わたしは,機会があればいつでも,たとえ都合が悪いときでも人に奉仕することによって,モロナイの模範に従おうと努めてきました。ただ人を助けるだけでなく,できるかぎり,周りの人に悪いことをしないように努力しています。また,現代の預言者の言葉をもっと学ぼうとしてきました。そして,機会があれば一生懸命に働くように努めています。

司令官モロナイは,神の人はどうあるべきかについて,高い標準を示しました。
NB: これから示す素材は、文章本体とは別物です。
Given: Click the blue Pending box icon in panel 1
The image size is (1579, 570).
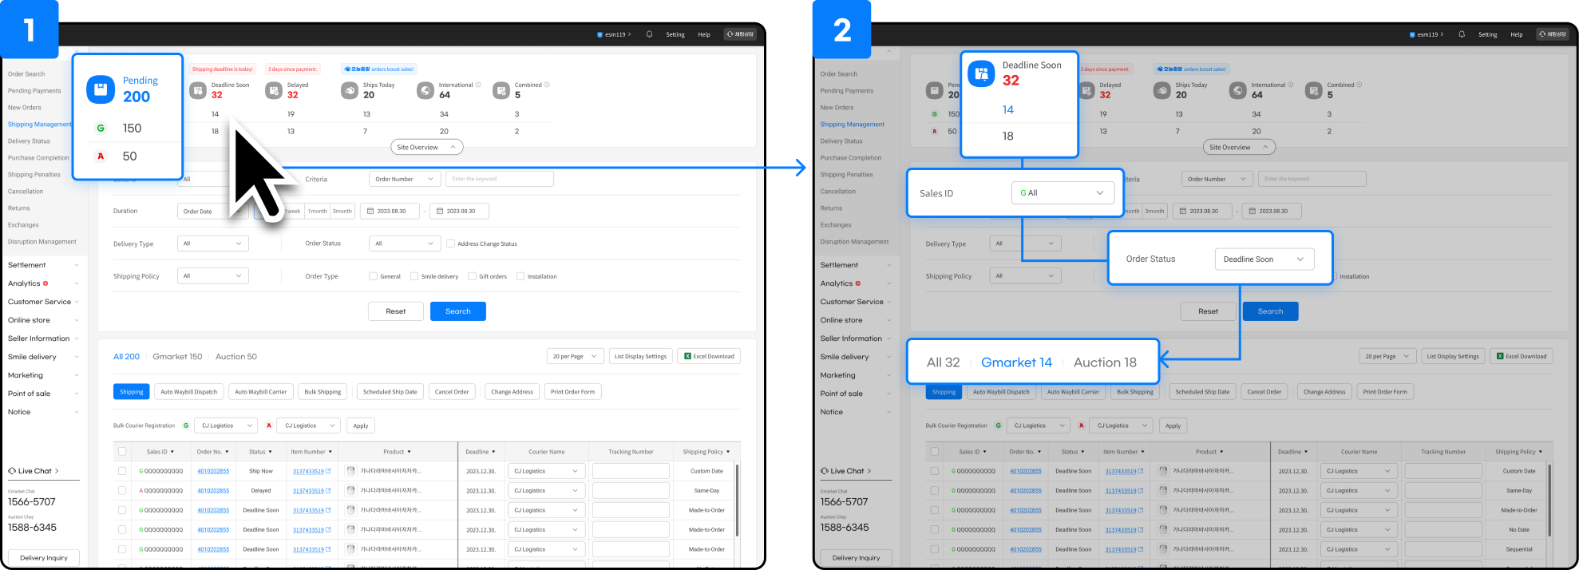Looking at the screenshot, I should [101, 89].
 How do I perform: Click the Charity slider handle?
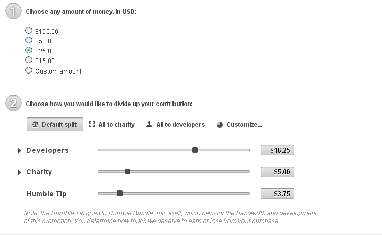point(128,172)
わたしは若いメルキゼデク神権者として時々疑問に思うのですが,司令官モロナイのように強く忠実でありさえすれば,わたしは神の人になれるのでしょうか。これまですでにわたしがしてきたことは,大変な努力を要しました。

山上の垂訓でも,復活後にニーファイ人に与えられた教えでも,救い主イエス・キリストは,それを行う方法について指示を与えておられます。至福の教えやそのほかの弟子の特質について教えた後で,主はこう言っておられます。「それだから,あなたがたの天の父が完全であられるように,あなたがたも完全な者となりなさい。」(マタイ5:48

男性も女性も,神の人は皆,いずれ完全になることを期待されています。しかし,わたしたちは皆人間ですから,とかく罪を犯しがちです。それで,預言者モロナイは,わたしたちに希望を吹き込むために,「キリストのもとに来て,キリストによって完全になり〔,〕……神の御心に添わないものをすべて拒み,勢力と思いと力を尽くして神を愛するならば,神の恵みはあなたがたに十分であり,あなたがたは神の恵みにより,キリストによって完全になることができる」と教えているのです(モロナイ10:32)。天の御父はわたしたちが人間となるように計画されましたが,それは,不完全であっても神の人になれるという意味ではありません。そして,わたしは人間として,そのことに感謝しています。

わたしたちは依然として時にはつまずいたり転んだりしますが,それでも,神の人になることができるのです。行うべきは,最善を尽くして福音に従った人生を送ることだけです。そうすれば,完全への道に必要なそのほかのことは,救い主が助けてくださいます。